Immobilization of polyphenol oxidase onto mesoporous activated carbons - isotherm and kinetic studies

Article abstract of DOI:10.1016/j.chemosphere.2007.04.001

Investigations were carried out in batch modes for studying the immobilization behavior of polyphenol oxidase (PPO) on two different mesoporous activated carbon matrices, MAC400 and MAC200. The PPO was immobilized onto MAC400 and MAC200 at various enzyme activities 5 × 10⁴, 10 × 10⁴, 20 × 10⁴, 30 × 10⁴ U l^-1, at pH 5-8, and at temperature ranging from 10 to 40 °C. The intensity of immobilization of PPO increased with increase in temperature and initial activities, while it decreased with increase in pH. Immobilization onto MAC400 followed the Langmuir model while Langmuir and Freundlich models could fit MAC200 data.

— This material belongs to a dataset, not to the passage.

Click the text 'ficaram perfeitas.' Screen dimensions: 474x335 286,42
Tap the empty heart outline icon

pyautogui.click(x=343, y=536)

Non-linear pseudo first order, pseudo second order and intraparticle diffusion models were evaluated to understand the mechanism of immobilization. The free and immobilized enzyme kinetic parameters (K_m and V_max) were determined by Michaelis-Menten enzyme kinetics. The K_m values for free enzyme, PPO immobilized in MAC400 and in MAC200 were 0.49, 0.41 and 0.65 mM, respectively. The immobilization of PPO in carbon matrices was confirmed using FT-IR spectroscopy and scanning electron microscopy.